INoDs is a tool to assess whether an empirical contact network is likely to generate an observed pattern of infectious disease spread in a host population. INoDS also provides epidemiological insights into the spreading pathogen by estimating the per-contact rate of pathogen transmission.
The details of the tool is described in
Sah, P and Bansal, S. Identifying the dynamic contact network of infectious disease spread. bioRxiv (2017): 169573.
- Python 3
- pandas-0.25
- numpy-1.17.2
- scipy-1.3.1
- matplotlib-3.1.1
- dynesty1.1
- Networkx 2.3
- Corner 2.0.1
- h5py
- tqdm-4.32.1
A working Python environment for this project can be generated using the conda "environment.yml":
conda env create -f environment.yml
To activate the Python environment titled "inods":
source activate inods
A quick demo of the code is included in the examples folder. The code can be run using the command
$ python run_inods.py
edge_filename: Filename of the network edgelist. See Edge_connections_poisson.csv in the examples folder for the accepted file format.

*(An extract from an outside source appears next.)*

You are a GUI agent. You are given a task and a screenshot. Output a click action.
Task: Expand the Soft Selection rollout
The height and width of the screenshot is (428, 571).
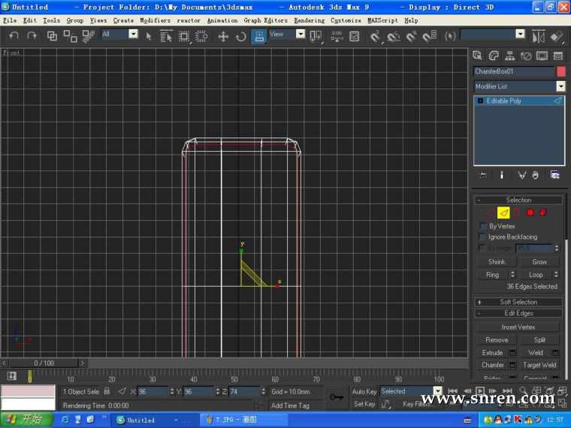(x=518, y=302)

- Note 1: Both dynamic and static networks are accepated. For static networks, remove the "timestep" column in the edgelist file
- Note 2: The networks can be unweighted or weighted. For unweighted networks (as shown in Edge_connections_poisson.csv), set all values in the weight column as one.
health_filename: Filename of the infection data. See Health_data_nolag.csv in the examples folder for the accepted file format. Infection states are coded as: 0 - diagnosed to be uninfected and 1 - diagnosed to be infected. Node ids in the infection data should correspond to the network edgelist, but infection data on all nodes (or all timesteps) is not required.
output_filename: Desired filename for the output files.
infection_type: Can be either "SI", "SIR" or "SIS".
truth (optional, default = None): True values of parameters, if known, are entered as a list. If unknown set the truth as a list of zeroes.
null_networks (optional, default = 500): Total number of null network. Default number of null networks is 500.
burnin (optional, default = 1000): Total burn-in perior for emcee sampler.
max_iteration (optional, default = 50,000): Maximum number of iterations after burn-in for emcee sampler. The sampler terminates at maximum iteration even if convergence is not achieved.
diagnosis_lag: (optional, default = False). Set to True when actual infection timing is unknown and the infection file reports diagnosis times instead of infection times.
verbose: (optional, default = True) Set to False to supress printing of detailed status messages.
null_comparison: (optional, default = True) Set to False to skip comparing the predictive power of empirical contact network to null networks.
edge_weights_to_binary: (optional, default = False) Set to True to remove edge-weights from the empircal network, and assign all edges with edge-weight of one.
normalize_edge_weight: (optional, default = False) Set to True to normalize edge-weights of the empircal network by dividing all edge-weights with the maximum edge-weight.
is_network_dynamic: (optional, default = True) Set to False if the empirical network is static.
parameter_estimate: (optional, default = True) Set to False to skip the the estimation of unknown parameters.
compare_asocial_social_force: (optional, default = True) Set to False to skip comparisons of "social" vs. "asocial" force of infection given the empircal contact network.
The tools outputs the following files
- Convergence diagnostics: Average autocorrelation time (in blue) is plotted as a function of chain length. Convergence is assumed to be achieved when the chain length (N) is longer than 100 times the estimated autocorrelation time. The N>100xautocorrelation time threshold is plotted as a dashed line.
- Parameter estimation: Three files are generated for this step. (i) Summary of parameter estimates and BIC of the contact network, (ii) Posterior plot of β and epsilon parameter, (iii) A plot of walker positions for β parameter and β posterior.
- Null comparison: At this step two files are generated - a .csv file with the likelihood of disease data under the assumption that the disease spreads through the contact network (first row) and likelihoods for null networks (second to last row). A figure summarizing the results is also generated.
Copyright 2017 Pratha Sah and Shweta Bansal.
INoDS is free software made available under the MIT License. For details see the LICENSE file.